■ **REQUIRED WORK**
When you reach the line that contains "March 2008 (198, 1233)" in the data below, copy it and every line after it exactly, adding nothing.

■ **DATA TO USE**
++++++

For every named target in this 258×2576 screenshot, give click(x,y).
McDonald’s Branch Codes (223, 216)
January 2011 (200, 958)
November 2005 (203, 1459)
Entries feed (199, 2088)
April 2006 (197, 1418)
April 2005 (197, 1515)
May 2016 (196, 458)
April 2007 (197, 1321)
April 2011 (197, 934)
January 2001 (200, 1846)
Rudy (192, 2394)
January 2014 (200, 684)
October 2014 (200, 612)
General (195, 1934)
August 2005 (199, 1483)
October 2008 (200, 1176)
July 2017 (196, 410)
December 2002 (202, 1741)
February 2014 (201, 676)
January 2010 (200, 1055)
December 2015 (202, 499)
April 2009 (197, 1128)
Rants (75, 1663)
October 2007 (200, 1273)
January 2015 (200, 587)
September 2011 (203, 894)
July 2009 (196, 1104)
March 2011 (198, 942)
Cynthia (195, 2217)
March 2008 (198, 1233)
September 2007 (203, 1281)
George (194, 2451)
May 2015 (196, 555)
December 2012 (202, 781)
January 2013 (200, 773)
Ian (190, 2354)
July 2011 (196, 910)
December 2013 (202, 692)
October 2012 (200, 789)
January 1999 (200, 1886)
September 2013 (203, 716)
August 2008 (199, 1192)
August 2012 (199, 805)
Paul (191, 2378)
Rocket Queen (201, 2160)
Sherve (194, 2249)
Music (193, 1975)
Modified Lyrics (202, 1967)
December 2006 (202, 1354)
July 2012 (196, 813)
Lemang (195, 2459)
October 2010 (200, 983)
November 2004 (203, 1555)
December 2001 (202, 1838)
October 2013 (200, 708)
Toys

++++++

■ **ANSWER BOX**
March 2008 (198, 1233)
September 2007 (203, 1281)
George (194, 2451)
May 2015 (196, 555)
December 2012 (202, 781)
January 2013 (200, 773)
Ian (190, 2354)
July 2011 (196, 910)
December 2013 (202, 692)
October 2012 (200, 789)
January 1999 (200, 1886)
September 2013 (203, 716)
August 2008 (199, 1192)
August 2012 (199, 805)
Paul (191, 2378)
Rocket Queen (201, 2160)
Sherve (194, 2249)
Music (193, 1975)
Modified Lyrics (202, 1967)
December 2006 (202, 1354)
July 2012 (196, 813)
Lemang (195, 2459)
October 2010 (200, 983)
November 2004 (203, 1555)
December 2001 (202, 1838)
October 2013 (200, 708)
Toys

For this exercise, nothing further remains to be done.